Прагматизма не понять, если видеть в нем поверхностную философскую теорию, придуманную американцами. Напротив, чтобы понять новизну американской мысли, необходимо увидеть в прагматизме попытку по преобразованию мира и осмыслению нового мира, нового человека в том виде, в каком они себя делают. Западная философия шла от головы, то есть была отеческим Духом, который осуществлял себя в мире, взятом как целостность, и в познающем субъекте, взятом как собственник. Не западному ли философу адресовано ругательство Мелвилла — «метафизическая мразь»? Будучи современником американского трансцендентализма (Эмерсон, Торо), Мелвилл уже набрасывает черты прагматизма, который будет его продолжать. Прежде всего это утверждение мира как процесса, как архипелага. Не набор элементов, из которых, если приладить их друг к другу, можно воссоздать целостность, но, скорее, некая стена, сложенная из свободных, не скрепленных раствором камней, в которой каждый элемент ценен сам по себе и вместе с тем в отношении с другими: изоляты и плавающие отношения, острова и то, что между островами, подвижные точки и извилистые линии, ибо у Истины всегда «расщепленные борта». Не череп, а позвоночный столб, спинной мозг; не униформа, а плащ Арлекина, белое н а белом, лоскутное одеяло, не имеющее краев, с множеством швов, как куртка Редберна, Уайта Джекета или Великого Космополита: американское изобретение par exellence, ибо американцы придумали лоскутное одеяло в том смысле, в каком говорят, что швейцарцы придумали часы с кукушкой.

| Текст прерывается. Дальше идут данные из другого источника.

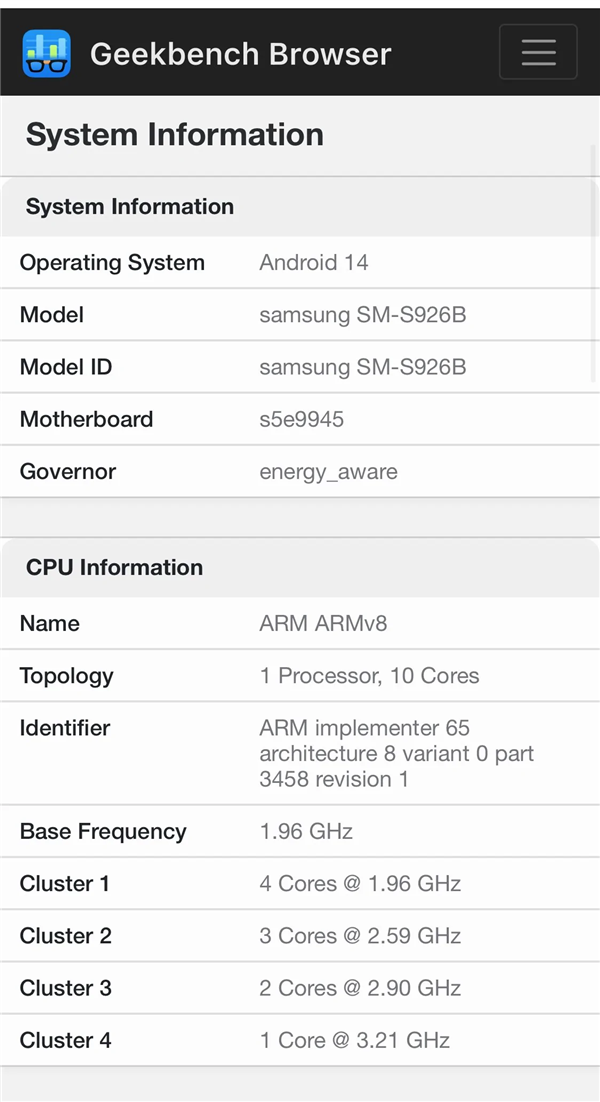
Task: Select the CPU Information section header
Action: tap(113, 567)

Но для этого надо также, чтобы познающий субъект, единственный собственник, уступил место сообществу исследователей, тех самых братьев с архипелага, которые заменяют познание верованием или, точнее, «доверием»: не верованием в иной мир, но доверием к этому миру, и к человеку, так же, как к Богу («я предприму попытку восхождения к Офо с надеждой, а не с верою… я пойду своим путем…»).
Прагматизм — это и есть двойной принцип архипелага и надежды. Каким же должно быть сообщество людей, чтобы истина была возможна? Truth и trust. Прагматизм, как и Мелвилл, будет непрерывно сражаться на два фронта: против особенностей, которые противопоставляют человека человеку и питают неизлечимое недоверие; но также и против Всеобщности или Целостности, слияния душ во имя некоей великой любви или милосердия. Но что же остается душам, когда они уже не цепляются за особенности, что мешает им тогда слиться в одно целое? Остается им как раз их «оригинальность», то есть некое звучание, которое каждая передает наподобие той ритурнели, что звучит на границе языка, но которое она передает лишь тогда, когда пускается в путь (или в море) вместе с телом, когда ведет свою жизнь не отыскивая своего спасения, когда предпринимает путешествие, не имеющее особой цели, и встречает другого путешественника, которого узнает по звуку. Лоуренс говорил, что в этом и заключается новый мессианизм или демократическая направленность американской литературы: против европейской морали спасения и милосердия — мораль жизни, в которой душа исполняется не иначе, как пустившись в путь, не имея никакой иной цели, открывшись для всех контактов, не пытаясь спасти другие души, отворачиваясь от тех душ, чье звучание слишком властно или слишком жалобно, образуя с себе равными созвучия, пусть мимолетные и неокончательные, не имея иной направленности, кроме свободы, всегда находясь в готовности освободить себя ради того, чтобы себя исполнить107
. Братство, согласно Мелвиллу или Лоуренсу, — это дело оригинальных душ: быть может, начинается оно лишь со смертью отца или Бога, но корень его не здесь, это дело совсем другого рода — «все неуловимые симпатии неисчислимой души — от самой горькой ненависти до самой страстной любви».